Nicolas Sarkozy est la parfaite synthèse des « 3 B » : Bush, Blair et Berlusconi. Comme Bush, il était partisan de la guerre en Irak. Pour mieux imposer l’impérialisme occidental, il use de la fable du choc des civilisations, quitte à inventer un adversaire à sa mesure. Comme Blair, il est très astucieux pour masquer les fondements idéologiques de sa politique. Blair se disait l’héritier du travaillisme alors qu’il était celui de Thatcher. Sarkozy se recueille à Colombey, alors que son atlantisme, son communautarisme et son ultra-libéralisme feraient retourner De Gaulle plusieurs fois dans sa tombe. Comme Berlusconi, il est passé maître dans l’art du mensonge le plus grossier et l’assujettissement des médias, généralement contrôlés par ses amis Bouygues, Bolloré, Dassault ou Lagardère.
Sarkozy est de loin plus dangereux que Le Pen, car il a lui de très bonnes chances d’être élu. Leurs programmes ne divergent que marginalement. Sarkozy n’hésite même plus à nier 150 ans de science avec des thèses farfelues sur la génétique.
> Bayrou et la fin de l’alternance
François Bayrou a fait une excellente campagne avec des audaces de ton (contre les médias, les patrons voyous, les dérives monarchistes du régime) qui auraient dû être celles de la candidate du PS. Mais n’oublions pas que François Bayrou et ses amis ont voté tous les budgets de Jean-Pierre Raffarin et la plupart des « réformes » de la dernière législature, avant le virage opportuniste préparant la campagne.
Plus fondamentalement, la recomposition politique que propose Bayrou est une dérive à l’américaine avec la constitution de deux grands partis, animés chacun par des tendances plus ou moins progressiste ou conservatrice... et se retrouvant sur le fond pour promouvoir des politiques ultra-libérales et impérialistes, avec un vernis social et environnemental. Le ralliement de forces de gauche à Bayrou serait la mise à mort de tout espoir d’une véritable alternance.

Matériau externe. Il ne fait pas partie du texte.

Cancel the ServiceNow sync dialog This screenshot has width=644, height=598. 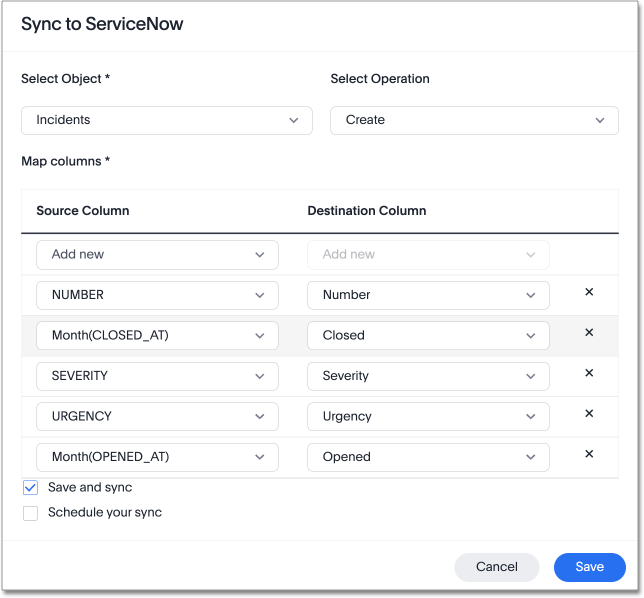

En faisant campagne au centre-gauche, Bayrou a réussi le tour de force de capter une partie des voix et de faire apparaître le vote de gauche comme minoritaire, après 5 années de gouvernement de droite désastreuses pour l’économie en général et pour les classes populaires en particulier.
3 - L’impossible vote d’adhésion
La Ve République ne permet pas un vote d’adhésion. C’est pourquoi il est urgent d’en changer. Tous les courants politiques espérant exister jettent leur force dans une bataille généralement inutile, perdue d’avance. Contrairement à ce que l’on pense, elles ne capitalisent rien du tout et ne pèsent pas davantage dans les politiques mises en place.
Il y a dans les programmes de plusieurs candidats et candidates des choses séduisantes. Mais on est dans un jeu de dupes où, moins on a de chance d’arriver au pouvoir, plus on présente des positions radicales. J’aimerai que l’on m’explique en quoi les 2, puis 5, et même 10 % (avec Besancenot) d’Arlette Laguillier ont changé en quoi que ce soit notre vie et celle de notre planète depuis 30 ans ? Les quelques % des écolos et des communistes leur ont simplement permis de négocier avec le PS des strapontins à l’Assemblée nationale.
Toutes les forces de progrès qui avaient contribué au rejet du Traité constitutionnel européen auraient pu changer la donne en s’unissant pour une troisième force capable de devenir la première. Mais les forces les plus organisées ont suivi une logique d’appareil qui a ruiné tout espoir de ce côté là. Elles ont une lourde responsabilité dans l’impasse politique actuelle.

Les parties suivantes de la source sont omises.